— Exercise task 1 —
In the forum thread on rest days, what two schedules does healthfreak suggest trying instead of 5 or 6 days in a row?
— Exercise task 2 —
Continue the forum thread on rest days from its final line.

— Source text —
──────────────────────────────
# Off days!



## 2-Swole (Apr 7, 2006)

Wondering how many days you guys rest between muscle groups and why! I workout 5 on (plus cardio on 6) then 1 off for about 1 1/2- 2 hrs. If I switch up my workout by resting every other day will i lose anything since my body is used to working out all the time?


----------



## healthfreak (Apr 8, 2006)

2-Swole said:
			
		

> Wondering how many days you guys rest between muscle groups and why! I workout 5 on (plus cardio on 6) then 1 off for about 1 1/2- 2 hrs. If I switch up my workout by resting every other day will i lose anything since my body is used to working out all the time?



no you shouldnt lose anything. you may infact gain some strength and weight. 5 or 6 days ina row is alot. 
try switching it up to 3 on 2 off or 2 on 1 off. 
just try to keep the body guessing and it will keep growing. 
make sure your diet is in check though


----------



## 2-Swole (Apr 9, 2006)

How bout this?

(Month1)                                 (Month2)
Day1:Shoul/tris                         Day1:Chest
Day2:Off                                  Day2:Legs
Day3:Back                                Day3:Off
Day4:Chest/traps                       Day4:Shoul/tris
Day5:Biceps/forearms                  Day5:Back/Bis
Day6:Off                                   Day6:Off
Day7:Legs(w/deadlifts)                Day7:Repeat


----------



## healthfreak (Apr 10, 2006)

2-Swole said:
			
		

> How bout this?
──────────────────────────────
[Saved data entries]
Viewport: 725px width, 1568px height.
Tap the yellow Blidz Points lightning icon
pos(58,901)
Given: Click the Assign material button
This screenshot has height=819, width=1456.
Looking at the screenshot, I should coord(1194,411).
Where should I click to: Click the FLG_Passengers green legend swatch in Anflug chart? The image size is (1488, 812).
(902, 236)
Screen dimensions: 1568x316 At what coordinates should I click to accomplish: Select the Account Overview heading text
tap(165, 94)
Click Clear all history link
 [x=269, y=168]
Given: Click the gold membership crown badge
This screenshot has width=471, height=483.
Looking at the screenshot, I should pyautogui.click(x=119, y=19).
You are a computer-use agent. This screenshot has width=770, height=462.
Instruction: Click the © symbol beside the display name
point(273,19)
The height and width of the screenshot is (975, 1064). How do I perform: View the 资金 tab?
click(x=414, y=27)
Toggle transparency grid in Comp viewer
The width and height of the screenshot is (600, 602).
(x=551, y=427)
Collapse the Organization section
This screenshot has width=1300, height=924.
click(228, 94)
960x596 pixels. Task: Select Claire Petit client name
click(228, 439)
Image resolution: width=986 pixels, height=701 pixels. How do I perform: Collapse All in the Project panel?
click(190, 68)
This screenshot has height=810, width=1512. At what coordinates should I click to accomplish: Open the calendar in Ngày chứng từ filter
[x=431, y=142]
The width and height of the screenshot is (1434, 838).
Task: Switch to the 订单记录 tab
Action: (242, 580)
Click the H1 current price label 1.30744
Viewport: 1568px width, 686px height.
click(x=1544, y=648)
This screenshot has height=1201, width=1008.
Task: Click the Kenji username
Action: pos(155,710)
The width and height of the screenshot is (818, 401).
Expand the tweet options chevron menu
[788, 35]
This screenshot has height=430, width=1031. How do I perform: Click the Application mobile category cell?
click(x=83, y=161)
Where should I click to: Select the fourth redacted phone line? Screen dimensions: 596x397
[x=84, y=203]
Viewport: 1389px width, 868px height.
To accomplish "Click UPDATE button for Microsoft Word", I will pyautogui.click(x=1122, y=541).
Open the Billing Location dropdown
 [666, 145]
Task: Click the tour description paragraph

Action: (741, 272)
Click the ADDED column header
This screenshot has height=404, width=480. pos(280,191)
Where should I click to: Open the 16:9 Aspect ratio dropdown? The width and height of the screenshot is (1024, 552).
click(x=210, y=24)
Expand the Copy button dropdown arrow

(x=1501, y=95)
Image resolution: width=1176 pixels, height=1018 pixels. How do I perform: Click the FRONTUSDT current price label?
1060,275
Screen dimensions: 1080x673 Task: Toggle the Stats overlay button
──────────────────────────────
— Task answer 1 —
3 on 2 off, or 2 on 1 off.

— Task answer 2 —
> 
> (Month1)                                 (Month2)
> Day1:Shoul/tris                         Day1:Chest
> ...




yah that looks better. just remmber to try differnt things al the time. supersets, drops, low reps, high reps differnt excersises. just keep the body guessing. keep us posted bro


----------



## Juicyr6 (Apr 11, 2006)

i never train 2 days in a row...and never train more than 3 times a week


----------



## Tigwernog (Jul 27, 2006)

Sick.


----------



## 2-Swole (Jul 27, 2006)

Well I posted this like friggin months and months ago, but now I can answer my own question.  3 day 2 day split: day1shoulders and tris, day2off, day3back, day4chestandtraps, day5bisand forearms, day6off, day7legsw/deadlifts.  Then repeat.  It is working awesome for me!


----------



## skullsmasher (Nov 4, 2006)

Depending on my intensity, I have learned that for my body, I need to let each body part rest about 6-8 days approx until I can get a good pump, increased strength and growth, from the next workout. I basically lift every other day and sometimes every 3 days. Its all about rest man, if you do things right. The sooner I eat PWO, the better I feel the next day as well, less soreness, "tighter" etc.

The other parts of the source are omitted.